:: Stored data ::
>>>>

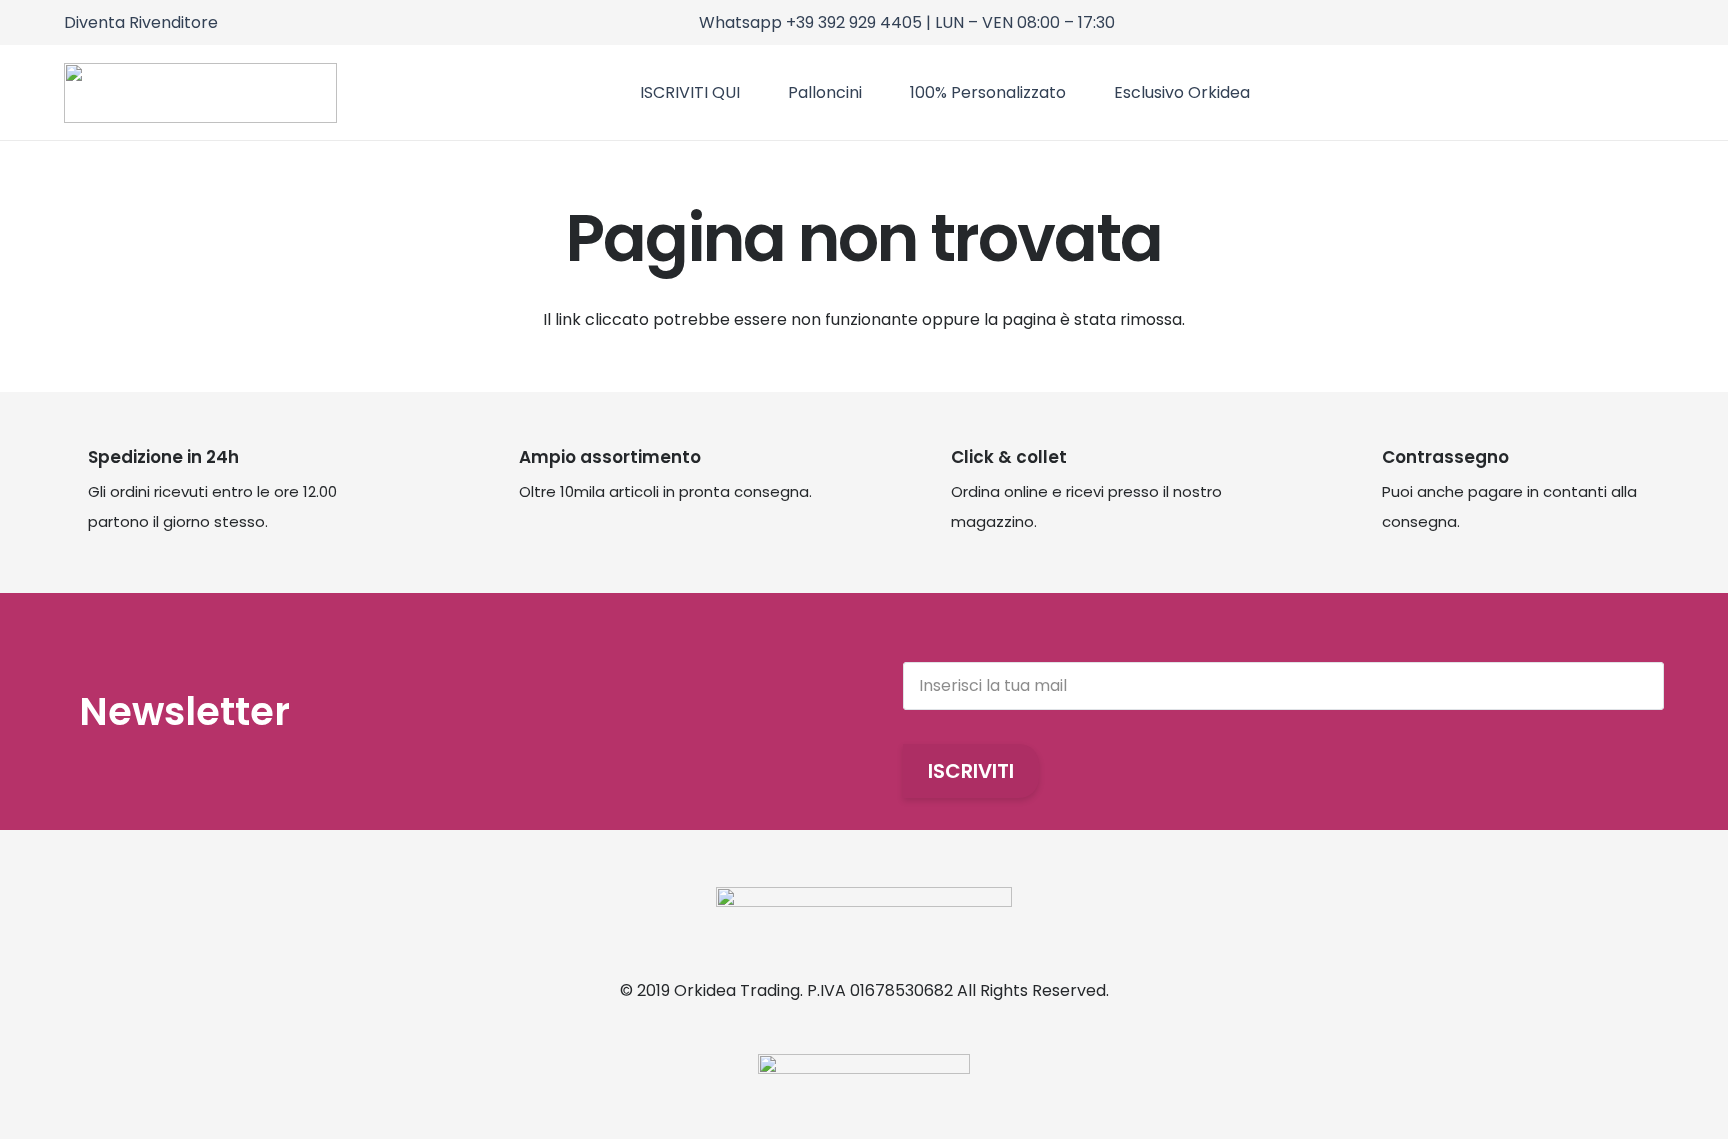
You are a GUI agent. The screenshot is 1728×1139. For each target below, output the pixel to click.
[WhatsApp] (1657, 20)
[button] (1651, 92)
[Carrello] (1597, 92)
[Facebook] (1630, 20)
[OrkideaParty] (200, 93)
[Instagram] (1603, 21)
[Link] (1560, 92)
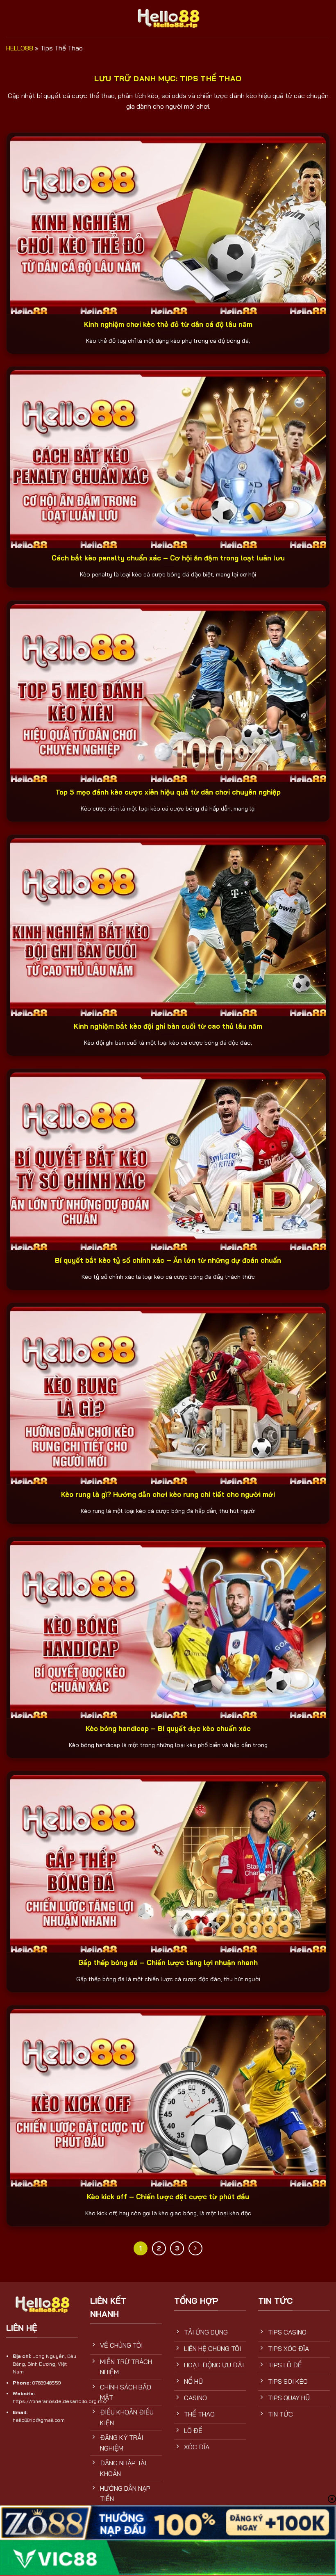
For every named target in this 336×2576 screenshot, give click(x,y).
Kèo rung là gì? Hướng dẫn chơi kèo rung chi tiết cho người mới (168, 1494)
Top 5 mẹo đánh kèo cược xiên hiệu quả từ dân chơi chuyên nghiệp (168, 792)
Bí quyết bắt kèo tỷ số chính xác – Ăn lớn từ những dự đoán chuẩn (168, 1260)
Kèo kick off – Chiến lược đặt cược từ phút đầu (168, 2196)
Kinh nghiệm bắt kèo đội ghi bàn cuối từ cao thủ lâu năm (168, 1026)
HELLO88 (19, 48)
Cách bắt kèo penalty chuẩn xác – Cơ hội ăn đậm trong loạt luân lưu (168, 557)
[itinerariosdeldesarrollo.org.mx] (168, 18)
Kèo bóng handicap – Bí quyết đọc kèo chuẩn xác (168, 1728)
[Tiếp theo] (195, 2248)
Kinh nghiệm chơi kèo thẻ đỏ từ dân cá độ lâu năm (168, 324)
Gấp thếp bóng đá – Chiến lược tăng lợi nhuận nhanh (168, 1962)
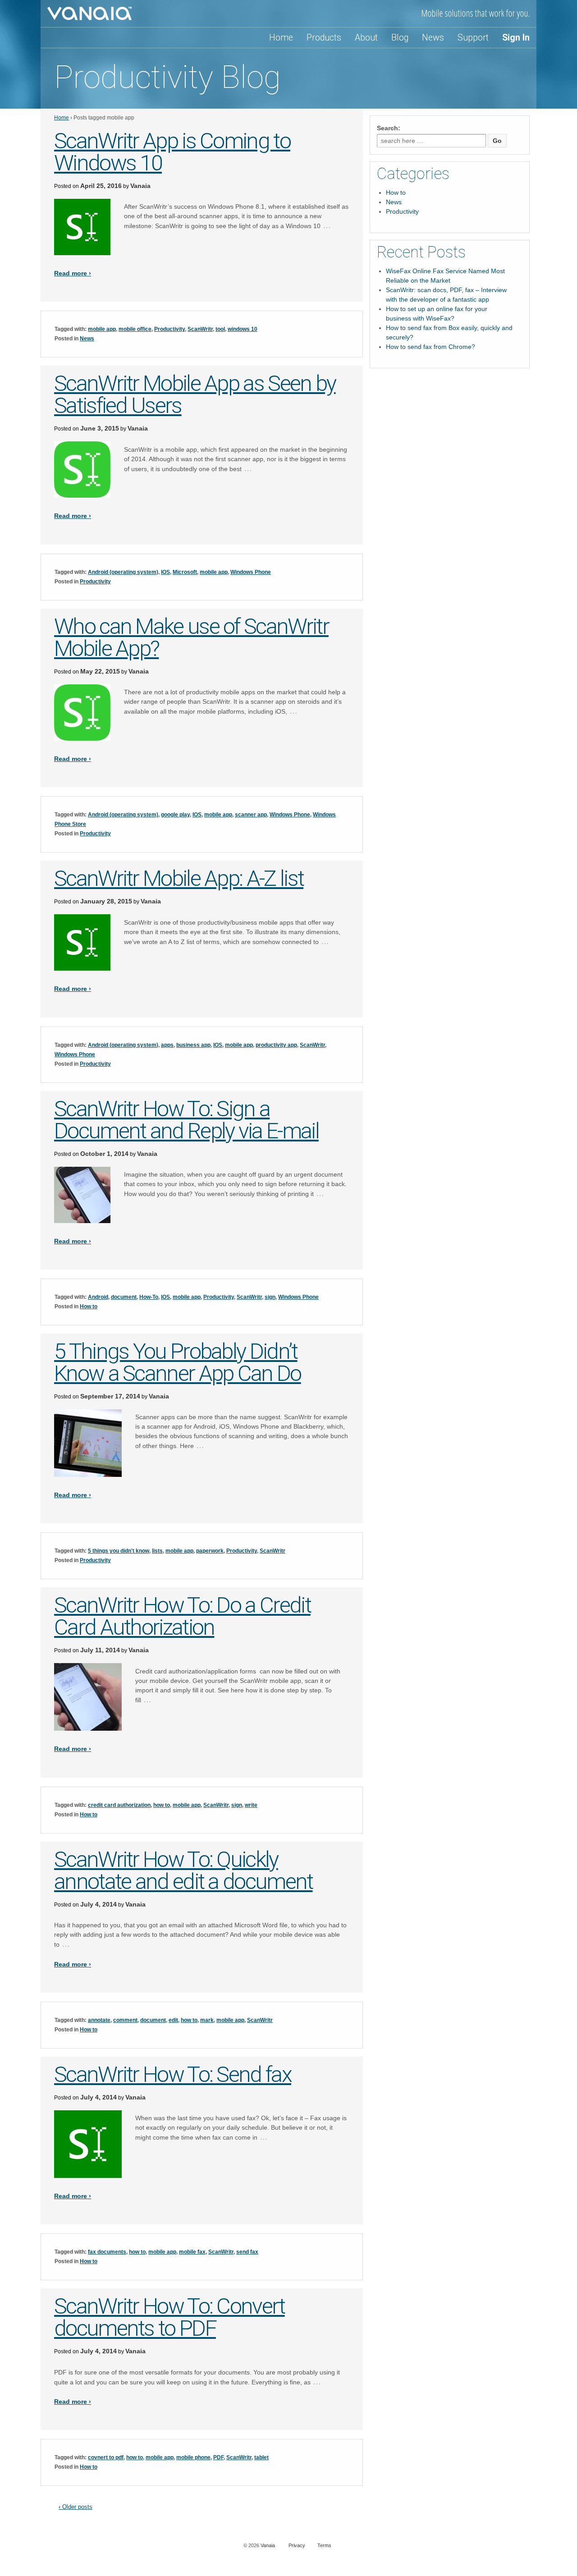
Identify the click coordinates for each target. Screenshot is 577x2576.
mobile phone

<<<<

Exclude all images and restate the records above word for word.

:: RESULT BELOW ::
You are a GUI agent. The screenshot is 1728×1139. For each target below, output the pixel to click.
[WhatsApp] (1657, 20)
[button] (1651, 92)
[Carrello] (1597, 92)
[Facebook] (1630, 20)
[OrkideaParty] (200, 93)
[Instagram] (1603, 21)
[Link] (1560, 92)
For every named target in this 336×2576 screenshot, give click(x,y).
Kèo rung là gì? Hướng dẫn chơi kèo rung chi tiết cho người mới (168, 1494)
Top 5 mẹo đánh kèo cược xiên hiệu quả từ dân chơi chuyên nghiệp (168, 792)
Bí quyết bắt kèo tỷ số chính xác – Ăn lớn từ những dự đoán chuẩn (168, 1260)
Kèo kick off – Chiến lược đặt cược từ phút đầu (168, 2196)
Kinh nghiệm bắt kèo đội ghi bàn cuối từ cao thủ lâu năm (168, 1026)
HELLO88 (19, 48)
Cách bắt kèo penalty chuẩn xác – Cơ hội ăn đậm trong loạt luân lưu (168, 557)
[itinerariosdeldesarrollo.org.mx] (168, 18)
Kèo bóng handicap – Bí quyết đọc kèo chuẩn xác (168, 1728)
[Tiếp theo] (195, 2248)
Kinh nghiệm chơi kèo thẻ đỏ từ dân cá độ lâu năm (168, 324)
Gấp thếp bóng đá – Chiến lược tăng lợi nhuận nhanh (168, 1962)
Identify the click coordinates for each target. Screenshot is 577x2576.
mobile phone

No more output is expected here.